• Tugas dan Latihan
• 1. Ubah bagian teks tentang definisi terorisme dari "Harits berharap finalisasi" sampai "tertulisnya, Kamis (24/5)." dengan mengganti "musyawarah mufakat" menjadi "kesepakatan bersama", lalu tuliskan hasilnya.
• 2. Lanjutkan teks tentang definisi terorisme mulai dari kalimat terakhirnya.

Nasional / Hukum dan Kriminal /
Follow daktacom Like Like
Kamis, 24/05/2018 15:21 WIB

Pengamat Nilai Definisi Teroris Bukan Berdasarkan Voting

Ilustrasi Densus 88 menangkap teroris
Ilustrasi Densus 88 menangkap teroris
JAKARTA, DAKTA.COM - Menyikapi dinamika perdebatan Panitia Khusus (Pansus) revisi Undang-Undang Nomor 15 Tahun 2003 tentang Pemberantasan Tindak Pidana Terorisme (RUU Antiterorisme) terkait definisi terorisme. Pengamat Terorisme & Dir CIIA (The Comunity of Ideological Islamic Analyst) Harits Abu Ulya memberikan tanggapan.
 
Harits berharap finalisasi konten revisi adalah produk musyawarah mufakat, bukan voting.
 
"Tolak ukur kebenaran definisi atau bukan ditentukan oleh suara terbanyak melainkan kembali pada kajian obyektif terhadap definisi itu sendiri berdasarkan kaidah-kaidah keilmuan," kata Harits dalam keterangan tertulisnya, Kamis (24/5).
 
Menurutnya, sebuah definisi layak di katagorikan sebagai sebuah definisi yang benar jika ia memenuhi unsur-unsur pokok definisi. Pertama, definisinya komprehensif, artinya dengan definisi yang ada sudah mencakup dan meliputi semua hakikat dari apa yang dimaksud.
 
Kedua, dengan definisi yang ada itu sekaligus membatasi dan mengunci tidak butuhnya pada definisi lain masuk kedalamnya. Jika sebuah definisi masih kurang dan membutuhkan dan memungkinkan definisi tambahan maka ia tidak komprehensif dan tidak bisa mencegah tambahan baru definisi dari luar terhadap apa yang sudah termaktub.
 
Ketiga, definisi tersebut dituangkan dengan redaksi yang jauh dari multitafsir (dengan bahasa hukum). Diksi-diksi kalimatnya terukur, jelas, tegas, dan bisa dipahami.

• Bagian Data
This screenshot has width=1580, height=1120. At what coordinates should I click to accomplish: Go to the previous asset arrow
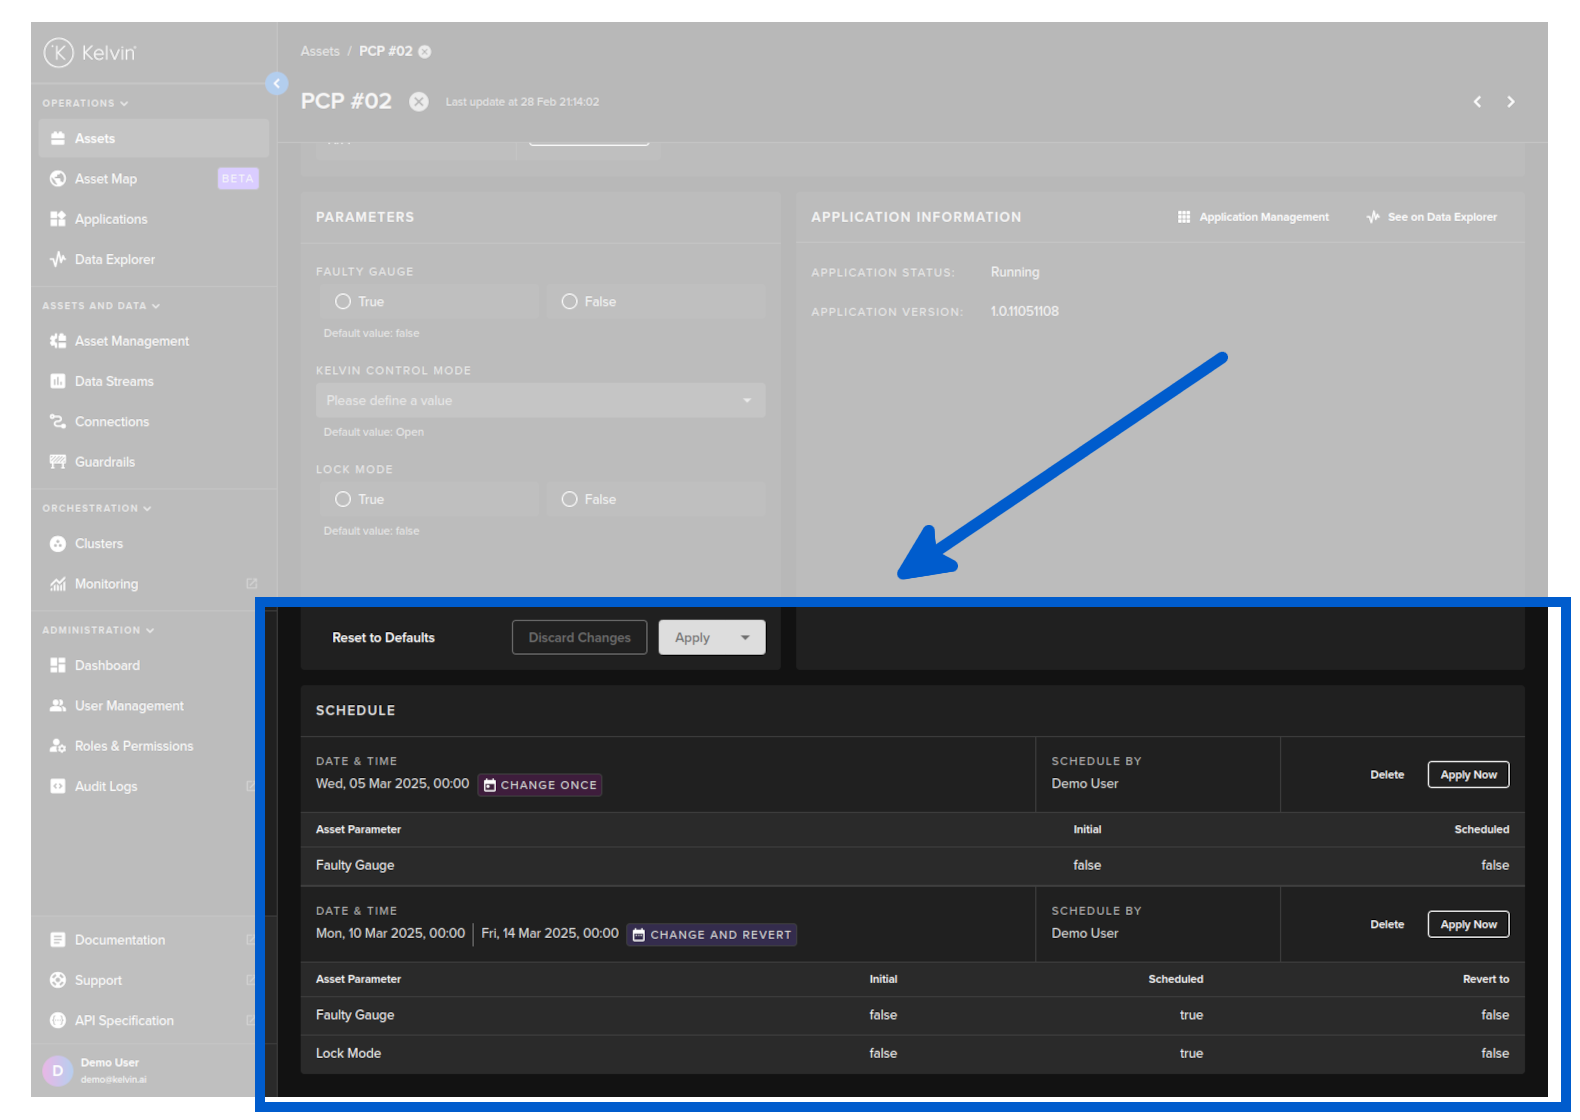[1477, 102]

• Jawaban per Tugas
• 1.
Harits berharap finalisasi konten revisi adalah produk kesepakatan bersama, bukan voting.
 
"Tolak ukur kebenaran definisi atau bukan ditentukan oleh suara terbanyak melainkan kembali pada kajian obyektif terhadap definisi itu sendiri berdasarkan kaidah-kaidah keilmuan," kata Harits dalam keterangan tertulisnya, Kamis (24/5).

• 2.
 
"Oleh karena itu voting bukan metode untuk menentukan kebenaran sebuah definisi. Tapi kembali kepada siapa yang bisa menghadirkan definisi dan definisi yang paling mendekati kebenaran itu tolak ukurnya," ucapnya.
 
Ia melihat dari dua alternatif definisi yang mengurucut menurutnya definisi Terorisme adalah perbuatan yang menggunakan kekerasan atau ancaman kekerasan yang menimbulkan suasana teror, atau rasa takut secara meluas, yang dapat menimbulkan korban yang bersifat massal, dan/atau menimbulkan kerusakan atau kehancuran terhadap obyek-obyek vital yang strategis, lingkungan hidup, fasilitas publik atau fasilitas internasional dengan motif ideologi, politik atau gangguan keamanan. Karena motif dan tujuan terakomodir didalamnya. Karena motif dan tujuan terakomodir di dalamnya.
 
Dengan masuknya motif dan tujuan, kata Harits, itu membatasi dan memberikan rambu-rambu bahwa tidak setiap aksi kekerasan bisa dikatagorikan sebagai aksi terorisme. Dan dengan demikian bisa mereduksi potensi subyektifitas penafsiran dilapangan dan terjadinya abusse of power.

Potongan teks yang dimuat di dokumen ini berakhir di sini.